Luke and I drove across into the city and Luke bullied the superintendent into opening up the apartment. She could be dead, on the floor, Luke said. The longer you leave it the worse it'll be. You thought of the smell? The superintendent said something about needing a permit, but Luke could be persuasive. He made it clear we weren't going to wait or go away. I started to cry. Maybe that was what finally did it.

When the man got the door open what we found was chaos. There was furniture overturned, the mattress was ripped open, bureau drawers upside-down on the floor, their contents strewn and mounded. But my mother wasn't there.

I'm going to call the police, I said. I'd stopped crying; I felt cold from head to foot, my teeth were chattering.

Don't, said Luke.

Why not? I said. I was glaring at him, I was angry now. He stood there in the wreck of the living room, just looking at me. He put his hands into his pockets, one of those aimless gestures people make when they don't know what else to do.

Just don't, is what he said.

Your mother's neat, Moira would say, when we were at college. Later: she's got pizzazz. Later still: she's cute.

She's not cute, I would say. She's my mother.

Jeez, said Moira, you ought to see mine.

I think of my mother, sweeping up deadly toxins; the way they used to use up old women, in Russia, sweeping dirt. Only this dirt will kill her. I can't quite believe it. Surely her cockiness, her optimism and energy, her pizzazz, will get her out of this. She will think of something.

But I know this isn't true. It is just passing the buck, as children do, to mothers.

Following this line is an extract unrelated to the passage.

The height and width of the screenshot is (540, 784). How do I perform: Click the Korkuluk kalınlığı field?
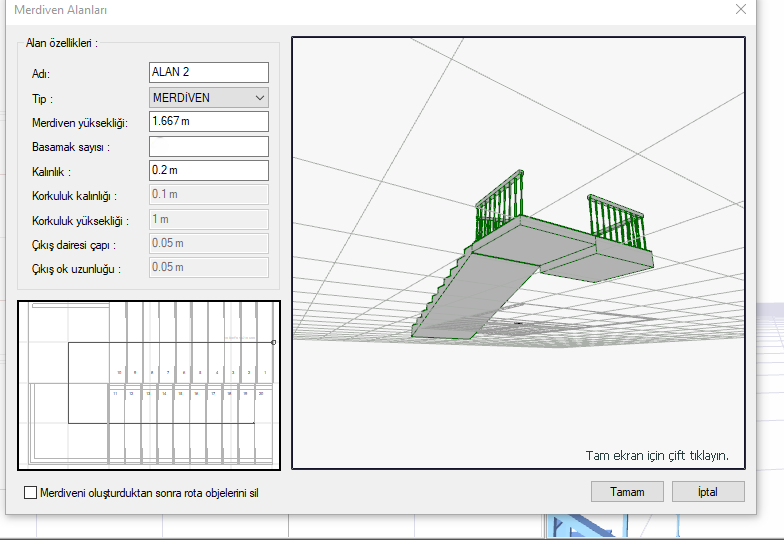tap(208, 195)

I've mourned for her already. But I will do it again, and again.

I bring myself back, to the here, to the hotel. This is where I need to be. Now, in this ample mirror under the white light, I take a look at myself.

It's a good look, slow and level. I'm a wreck. The mascara has smudged again, despite Moira's repairs, the purplish lipstick has bled, hair trails aimlessly. The molting pink feathers are tawdry as carnival dolls and some of the starry sequins have come off. Probably they were off to begin with and I didn't notice. I am a travesty, in bad make-up and someone else's clothes, used glitz.

I wish I had a toothbrush.

I could stand here and think about it, but time is passing.

I must be back at the house before midnight; otherwise I'll turn into a pumpkin, or was that the coach? Tomorrow's the Ceremony, according to the calendar, so tonight Serena wants me serviced, and if I'm not there she'll find out why, and then what?

And the Commander, for a change, is waiting; I can hear him pacing in the main room. Now he pauses outside the bathroom door, clears his throat, a stagy ahem. I turn on the hot water tap, to signify readiness or something approaching it. I should get this over with. I wash my hands. I must beware of inertia.